═════ Document passage

So the platforms they’ve been given are really centralized around, or tuned to work with, this structure of a centralized team. And although on the surface it seems that “why not, why can’t I use my cloud storage or computation or data warehouse in a decentralized way?” You should be able to, but there’s still some changes need to happen to those underlying platforms. As an example, some cloud providers simply have hard limits on the number of storage accounts that you can have because they never envisaged having hundreds of lakes. They envisage one or two, maybe 10 lakes, right? They envisage really centralizing data, not decentralizing data. So I think we will see a shift in thinking about enabling autonomous independent teams versus a centralized team.

Listen to Dehghani explain the role of the platform in serving decentralized teams.

Treating code, data and policy as a single unit to support scale

The next area we addressed is how to decompose and recompose the functional and technical areas that serve autonomous and interoperable data products. The premise is that in order to scale, code, data and policy must be treated as one unit, whereas existing platforms have independent management for catalogs or storage or the like.

Dehghani explains this concept in detail as follows:

If you think about that functional/technical decomposition of concerns, that’s one way, a very valid way, of decomposing complexity and concerns; and then build solutions – independent solutions – to address them. That’s what we see in the technology landscape today. We will see technologies that are taking care of your management of data, bring your data under some sort of control and modeling. You’ll see technology that moves that data around or perform various transformations and computations on it. And then you see technology that tries to overlay some level of meaning, metadata, understandability, history and policy. Right? So that’s where your data processing pipeline technologies versus data warehouse, storage/lake technologies and then the governance come to play. And over time we decompose and recompose, deconstruct and reconstruct back these elements back together. Right now that’s where we stand.

I think for data mesh to become a reality as independent sources of data, where teams can responsibly share data in a way that can be understood – right then and there – can impose policies right when the data gets accessed in that source, and in a resilient manner, in a way that changes to the structure of the data or changes to the schema of the data doesn’t have those downstream downtime effects…. We’ve got to think about this new nucleus or new units of data sharing and we need to really bring that transformation governing data and the data itself together around these decentralized nodes on the mesh. So that’s another deconstruction and reconstruction that needs to happen around the technology to formulate ourselves around the domains and again the data and the logic of the data itself, the meaning of the data itself.

Treating application and data stacks as a single experience

Today’s application and data stacks are separate. We fence off the application and databases from the analytics, extract the data we need, transform it and then go to work in the data pipeline. The next area we’ll cover focuses on the idea that to make applications more intelligent, the code, data and policy must be embedded into the applications as a single continuous unit.

According to Dehghani:

This topic again has a historical background. For a really long time applications have dealt with features and the logic of running the business. And encapsulating the data in the state that they need to run that feature or run that business function.

And then we had separate data for anything analytical-driven, which required access to data across these applications and across the longer dimension of time or around different subjects within the organization. We had made a decision that, “OK, let’s leave those applications aside, let’s leave those databases aside. We will extract the data out and we’ll load it, transform it and put it under the analytical data stack. And then downstream from it we will have analytical data users, the data analysts, data scientist and the portfolio of users that are growing, use that data stack.” And that led to this separation of dual stacks with point-to-point integration.

══════════
═════ Data extract

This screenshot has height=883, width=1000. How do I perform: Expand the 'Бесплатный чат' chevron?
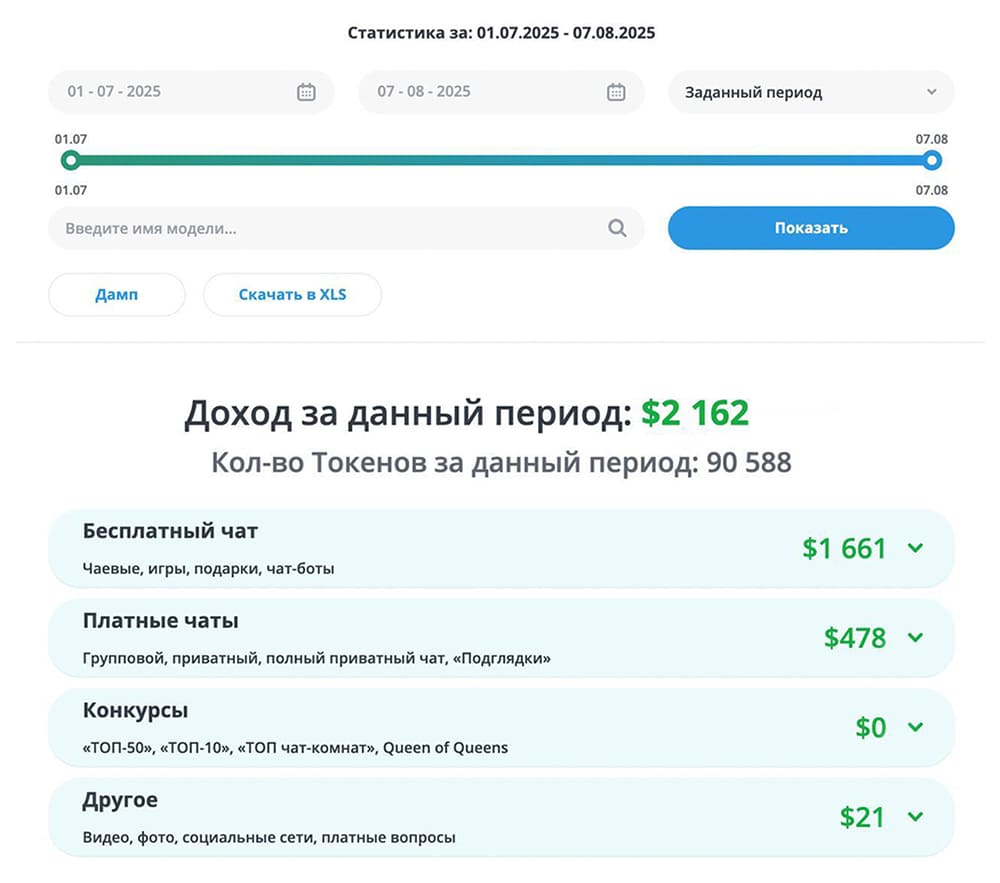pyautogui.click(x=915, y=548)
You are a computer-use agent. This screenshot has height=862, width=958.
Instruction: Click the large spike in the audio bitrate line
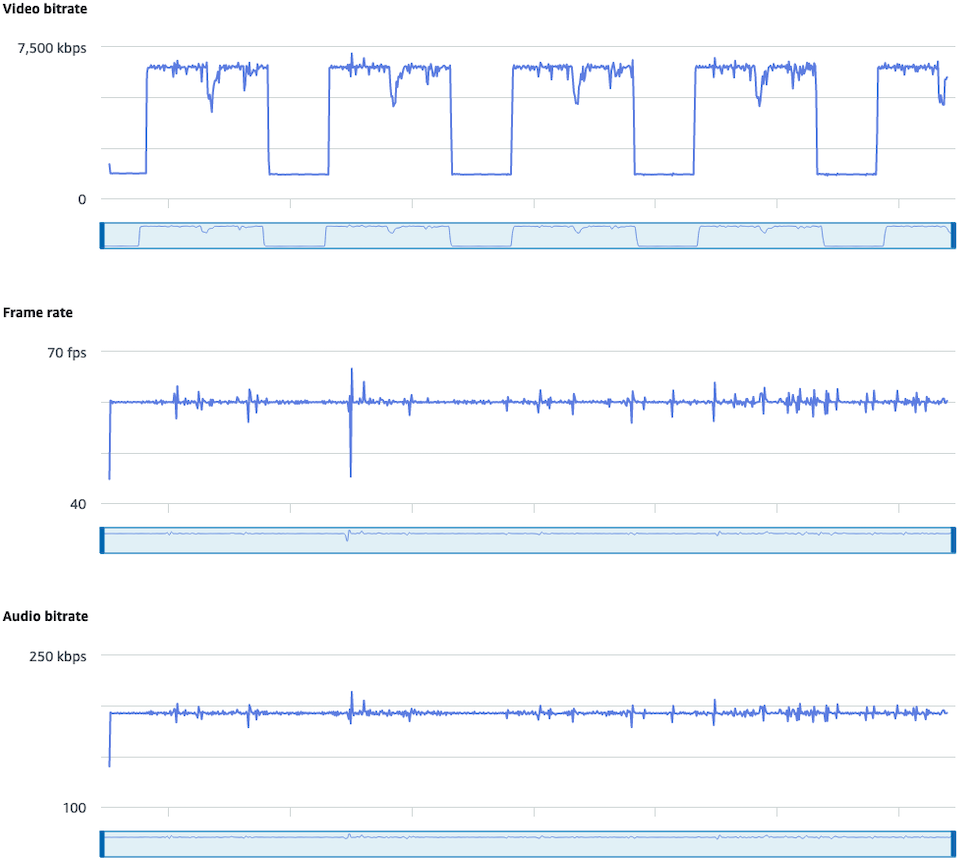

══════════

Problem statement: Print the data mesh passage above word for word, starting at "I think for" and ending at "the data itself.".

Response to this task:
I think for data mesh to become a reality as independent sources of data, where teams can responsibly share data in a way that can be understood – right then and there – can impose policies right when the data gets accessed in that source, and in a resilient manner, in a way that changes to the structure of the data or changes to the schema of the data doesn’t have those downstream downtime effects…. We’ve got to think about this new nucleus or new units of data sharing and we need to really bring that transformation governing data and the data itself together around these decentralized nodes on the mesh. So that’s another deconstruction and reconstruction that needs to happen around the technology to formulate ourselves around the domains and again the data and the logic of the data itself, the meaning of the data itself.